Psychiatrist Shortage Means Long Waits

ALLENTOWN,Pa. — Sue Drabic of Allentown knew right away something was wrong with a family member, a college student at the time.

“He was having delusional statements, like talking about saving the world,” she said, recalling the episode. “He was saying it in a way that you could tell he was serious about it.”

All Drabic wanted, as would anyone in her shoes, was help for her loved one — and right away. What she got instead was an initiation into the state of psychiatry.

“(He) had to go all the way to Philadelphia because there were no beds in the Lehigh Valley,” she said.

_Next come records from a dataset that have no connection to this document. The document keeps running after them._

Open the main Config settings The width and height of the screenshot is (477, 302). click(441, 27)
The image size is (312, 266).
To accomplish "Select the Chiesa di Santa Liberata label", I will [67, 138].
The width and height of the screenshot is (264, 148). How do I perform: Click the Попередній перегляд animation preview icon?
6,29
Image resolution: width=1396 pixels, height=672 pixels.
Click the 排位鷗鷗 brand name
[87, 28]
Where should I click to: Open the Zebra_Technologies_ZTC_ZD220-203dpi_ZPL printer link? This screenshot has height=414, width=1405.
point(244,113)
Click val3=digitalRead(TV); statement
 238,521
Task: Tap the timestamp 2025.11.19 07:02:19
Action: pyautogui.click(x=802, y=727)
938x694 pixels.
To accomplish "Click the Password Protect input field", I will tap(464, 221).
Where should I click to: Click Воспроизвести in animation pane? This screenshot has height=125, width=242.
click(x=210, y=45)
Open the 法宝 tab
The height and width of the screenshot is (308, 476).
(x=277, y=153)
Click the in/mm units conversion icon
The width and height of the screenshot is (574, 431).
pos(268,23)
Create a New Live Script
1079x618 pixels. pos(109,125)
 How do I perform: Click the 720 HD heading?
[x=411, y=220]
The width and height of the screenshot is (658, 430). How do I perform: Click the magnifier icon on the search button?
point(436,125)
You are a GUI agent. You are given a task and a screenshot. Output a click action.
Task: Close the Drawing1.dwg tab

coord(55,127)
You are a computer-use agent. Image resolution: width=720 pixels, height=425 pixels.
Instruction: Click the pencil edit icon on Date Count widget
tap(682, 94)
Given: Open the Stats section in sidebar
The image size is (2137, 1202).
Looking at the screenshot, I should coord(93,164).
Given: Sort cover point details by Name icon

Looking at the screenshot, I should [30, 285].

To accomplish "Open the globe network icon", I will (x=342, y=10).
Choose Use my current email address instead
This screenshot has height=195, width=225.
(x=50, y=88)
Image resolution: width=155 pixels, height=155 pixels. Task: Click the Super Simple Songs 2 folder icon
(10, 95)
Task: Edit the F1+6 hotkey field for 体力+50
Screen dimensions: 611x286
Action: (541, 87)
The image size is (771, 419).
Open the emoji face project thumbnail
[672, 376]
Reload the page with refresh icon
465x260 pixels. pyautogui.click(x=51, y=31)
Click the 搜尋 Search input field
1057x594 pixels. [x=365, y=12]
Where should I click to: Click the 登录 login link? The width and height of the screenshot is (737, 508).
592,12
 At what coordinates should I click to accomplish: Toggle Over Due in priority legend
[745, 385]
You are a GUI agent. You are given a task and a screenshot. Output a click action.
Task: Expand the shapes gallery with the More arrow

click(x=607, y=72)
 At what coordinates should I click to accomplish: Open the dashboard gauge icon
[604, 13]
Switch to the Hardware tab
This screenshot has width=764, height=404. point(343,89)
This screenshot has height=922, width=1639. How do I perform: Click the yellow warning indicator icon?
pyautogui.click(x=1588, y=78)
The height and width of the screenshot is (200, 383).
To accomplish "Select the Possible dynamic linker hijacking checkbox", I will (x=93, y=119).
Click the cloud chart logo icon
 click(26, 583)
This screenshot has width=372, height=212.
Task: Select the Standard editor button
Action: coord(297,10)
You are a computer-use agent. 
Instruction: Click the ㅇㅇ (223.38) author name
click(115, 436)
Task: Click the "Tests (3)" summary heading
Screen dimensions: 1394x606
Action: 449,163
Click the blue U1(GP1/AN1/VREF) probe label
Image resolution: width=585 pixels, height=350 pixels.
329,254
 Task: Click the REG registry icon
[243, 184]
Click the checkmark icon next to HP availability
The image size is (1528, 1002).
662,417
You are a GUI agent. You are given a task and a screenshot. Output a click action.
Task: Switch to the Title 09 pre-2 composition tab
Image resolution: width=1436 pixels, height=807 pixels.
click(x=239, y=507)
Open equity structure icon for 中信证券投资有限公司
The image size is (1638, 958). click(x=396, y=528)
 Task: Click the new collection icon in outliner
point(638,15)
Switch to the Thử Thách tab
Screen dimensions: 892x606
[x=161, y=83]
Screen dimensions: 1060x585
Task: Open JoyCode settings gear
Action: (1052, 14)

He came back weeks later heavily sedated, barely able to function.

Eager to have his prescription altered, she called for an appointment with a local psychiatrist only to find out the next opening was in five to six months, she said.

“It’s hard for someone to get the news that someone they care about is very ill and then to have to wait,” she said.
Eight years later, the situation is much the same. A shortage of psychiatrists in the Lehigh Valley, statewide and nationally means limited options and long waits are still the norm, according to health care professionals, advocates and patients and their families. Specialists, such as pediatric or geriatric psychiatrists, are in even shorter supply.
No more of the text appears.